The first stones of the building were laid around 1120 by Orson on left bank of the Loing. A village had been established on a nearby hill since the Merovingian era (according to the excavation in 1898 of Merovingian sarcophagi) in Saint les Nemours, on the left bank of the Loing. The first lords had probably installed a high castle mound on the right bank of the Loing in a place still called "le chatelet". The establishment of such a work next to the Loing was justified by the presence of a ford permitting crossing of the river before the construction of a later bridge.

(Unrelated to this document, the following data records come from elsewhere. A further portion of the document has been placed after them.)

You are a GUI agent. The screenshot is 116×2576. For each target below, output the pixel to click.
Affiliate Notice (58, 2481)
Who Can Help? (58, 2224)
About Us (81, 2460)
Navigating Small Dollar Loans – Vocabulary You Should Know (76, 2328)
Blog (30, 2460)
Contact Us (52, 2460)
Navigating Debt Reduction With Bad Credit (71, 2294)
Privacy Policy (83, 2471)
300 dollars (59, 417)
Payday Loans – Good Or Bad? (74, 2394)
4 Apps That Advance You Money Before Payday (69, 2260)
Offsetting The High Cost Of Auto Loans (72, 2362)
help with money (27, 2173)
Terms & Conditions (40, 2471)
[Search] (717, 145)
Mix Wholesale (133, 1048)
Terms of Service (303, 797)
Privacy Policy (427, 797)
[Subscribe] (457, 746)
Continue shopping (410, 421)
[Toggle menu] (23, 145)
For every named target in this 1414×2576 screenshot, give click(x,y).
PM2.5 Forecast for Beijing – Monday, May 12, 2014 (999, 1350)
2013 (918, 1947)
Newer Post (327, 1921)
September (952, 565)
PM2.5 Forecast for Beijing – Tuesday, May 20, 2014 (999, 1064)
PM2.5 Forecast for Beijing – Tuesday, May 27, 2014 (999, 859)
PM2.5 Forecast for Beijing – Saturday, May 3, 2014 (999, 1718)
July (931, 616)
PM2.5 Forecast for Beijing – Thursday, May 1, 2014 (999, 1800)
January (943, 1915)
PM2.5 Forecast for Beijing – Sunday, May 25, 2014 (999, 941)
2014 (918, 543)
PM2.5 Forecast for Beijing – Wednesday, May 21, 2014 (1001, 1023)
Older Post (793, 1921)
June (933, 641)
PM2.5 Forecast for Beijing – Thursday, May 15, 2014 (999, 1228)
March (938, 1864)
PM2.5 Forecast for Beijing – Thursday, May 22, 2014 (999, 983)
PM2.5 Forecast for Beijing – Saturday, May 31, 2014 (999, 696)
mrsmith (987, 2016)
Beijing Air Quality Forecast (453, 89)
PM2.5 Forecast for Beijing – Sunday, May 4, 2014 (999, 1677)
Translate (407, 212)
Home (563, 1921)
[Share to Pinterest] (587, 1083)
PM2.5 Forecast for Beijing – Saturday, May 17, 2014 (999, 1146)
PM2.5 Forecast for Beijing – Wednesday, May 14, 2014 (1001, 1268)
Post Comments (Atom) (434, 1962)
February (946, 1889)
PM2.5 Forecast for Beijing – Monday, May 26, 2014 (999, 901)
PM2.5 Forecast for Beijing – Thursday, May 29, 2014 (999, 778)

In 1170, the second lord of Nemours (of which there is a record), Gauthier I de Villebéon, chamberlain to king Louis VII, obtained a charter for his commune. At the time of the Hundred Years' War, the town was burnt in 1359 by the troops of Jean de Grailly and the Captal of Bush. In 1404, the town became a duchy-peerage but it fell 16 years later at the hands of English. It was released from their influence in 1437 by Jacques of Anjou.

The castle had only a few modifications during the following centuries. It was altered in the 15th century by Jacques d' Armagnac who added mullioned windows to make the keep a more pleasant place to live. At the time of the Wars of Religion between Catholics and Protestants, it was the site of the signature of the Treaty of Nemours in 1585 between Catherine de' Medici and the Duke of Guise, which ratified the progress of the Catholic League and urged Protestants to leave the kingdom, before “good” King Henri IV finally put an end to the quarrels nearly a century later with the Edict of Nantes.

In the middle of the 17th century, the castle became a law court under Anne Hédelin, lieutenant general of the Duke of Orleans. The latter also changed the castle entrance to open it onto the main courtyard and its monumental staircase (perron).

==Architecture==
The castle is composed of a girdled keep of four round towers and a square watch tower overlooking the valley of the Loing. The main courtyard is surrounded by medieval houses which constitute the heart of the historical heritage of the town between the communal mills, the church and the district of the clerics.